Like most luxury car/streetwear collab teasers, Maserati hasn't really given much to go on except the model of car, which is probably the most interesting part of this announcement. fragment design founder Hiroshi Fujiwara will be reworking the Ghibli Hybrid, Maserati's first-ever electric sedan, so it's not surprising that the company would bring human hype machine Fujiwara on board to pump up excitement for the new model, which is scheduled to properly launch later this year in most major automotive markets (not America, though).
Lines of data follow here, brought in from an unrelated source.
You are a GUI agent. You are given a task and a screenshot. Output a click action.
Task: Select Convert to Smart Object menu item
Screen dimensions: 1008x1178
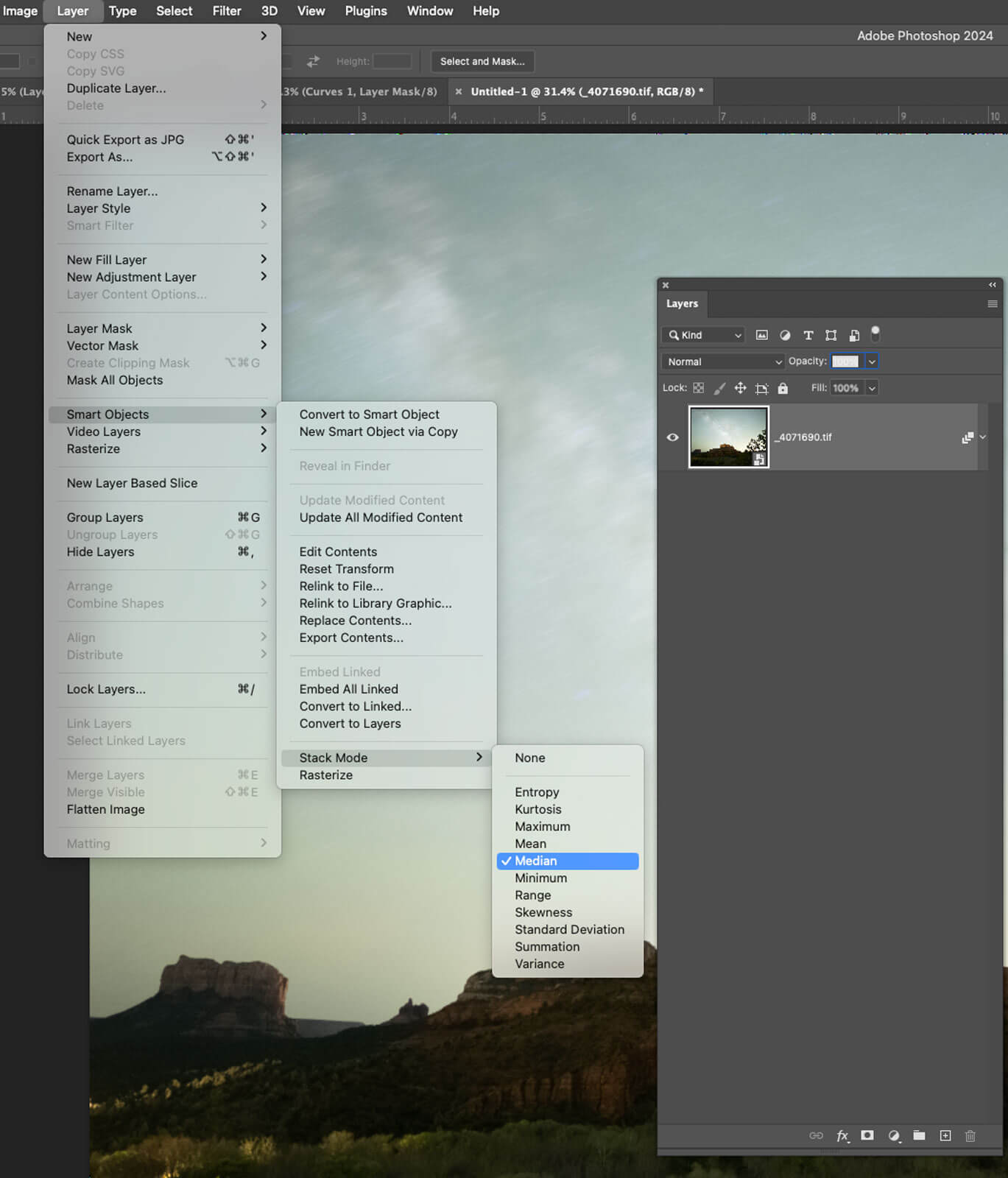click(x=369, y=415)
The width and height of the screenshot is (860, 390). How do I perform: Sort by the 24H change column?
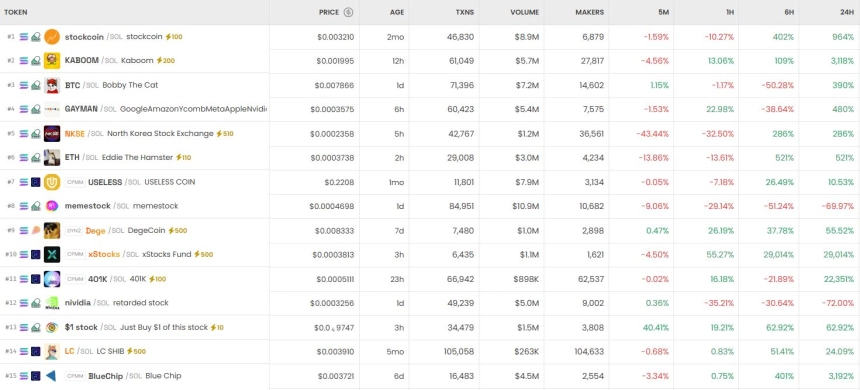[847, 12]
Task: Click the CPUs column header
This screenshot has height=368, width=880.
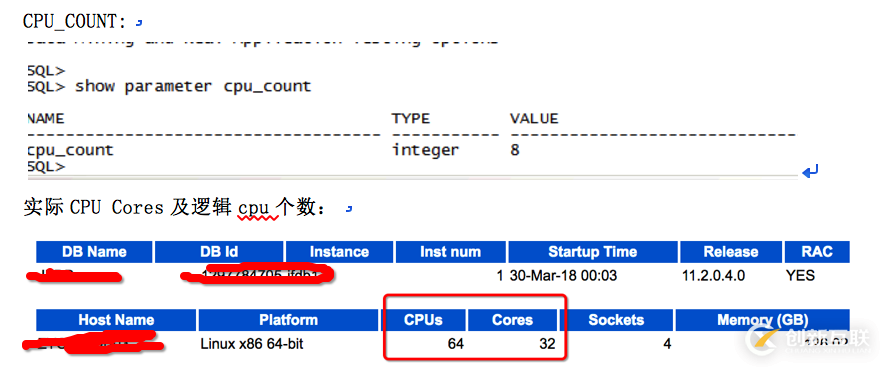Action: pyautogui.click(x=423, y=320)
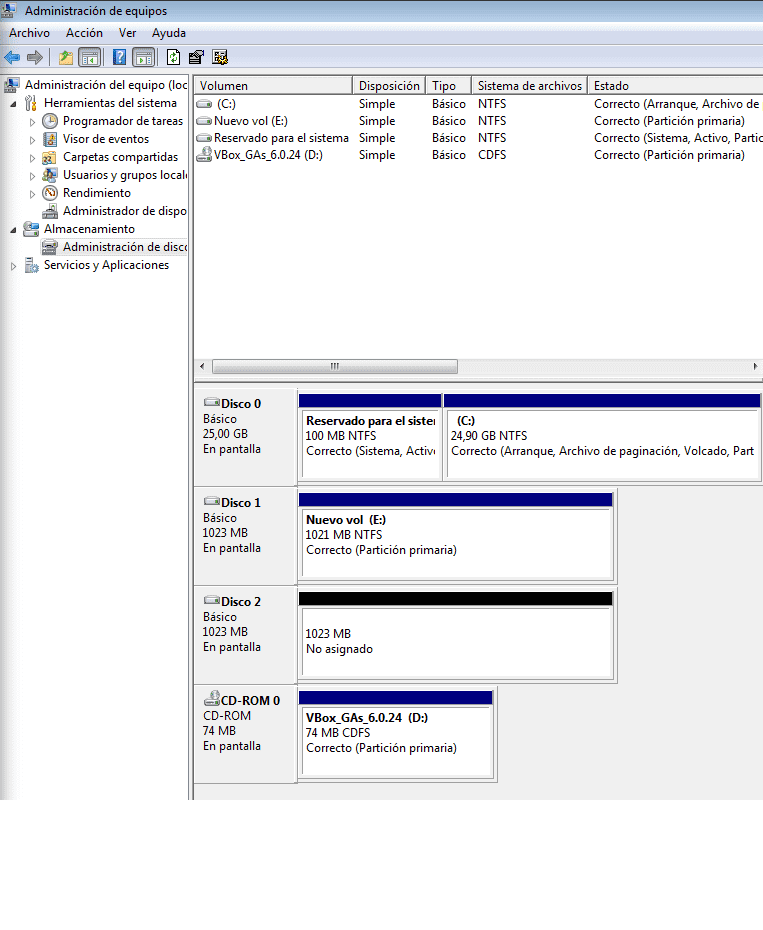Open the Acción menu

84,33
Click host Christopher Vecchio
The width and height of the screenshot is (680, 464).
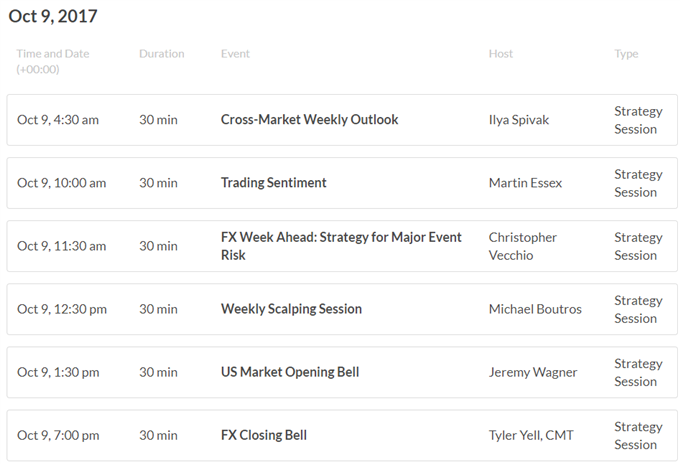523,246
Otherwise, a few stylized videos are all that's left to go on here, as Maserati is clearly playing its cards close to the chest.  Sure, its press release includes plenty of buzzy language ("fragment x Maserati is not just a creative co-creation, but a cultural contamination and a bespoke blend of two icons"), but there's not even much to speculate about given the lack of specifics about even the production numbers. Really, the only other takeaway here is that Fujiwara enjoyed a nice vacation to Maserati's headquarters before beginning work on the limited-edition car.

"When I visited Maserati’s home in Modena, Italy, I found the heritage of the brand very strong, and I got really inspired by the evolution of the front grille of the Maserati cars through the years," Fujiwara said in a statement. "While in Centro Stile Maserati, I was mesmerized by the different sketches, materials, style studies, and attention to detail. I am always into cars, and Maserati is a great partner to work with for my first car collaboration."

"Maserati is innovative by nature, powered by passion, and unique by design allowing it to embrace inspiration from worlds different than its own, automotive," continued Maserati's CMO, Paolo Tubito  "The collaboration with Hiroshi Fujiwara is proof of our change of pace and of the brand’s ability to be truly unique."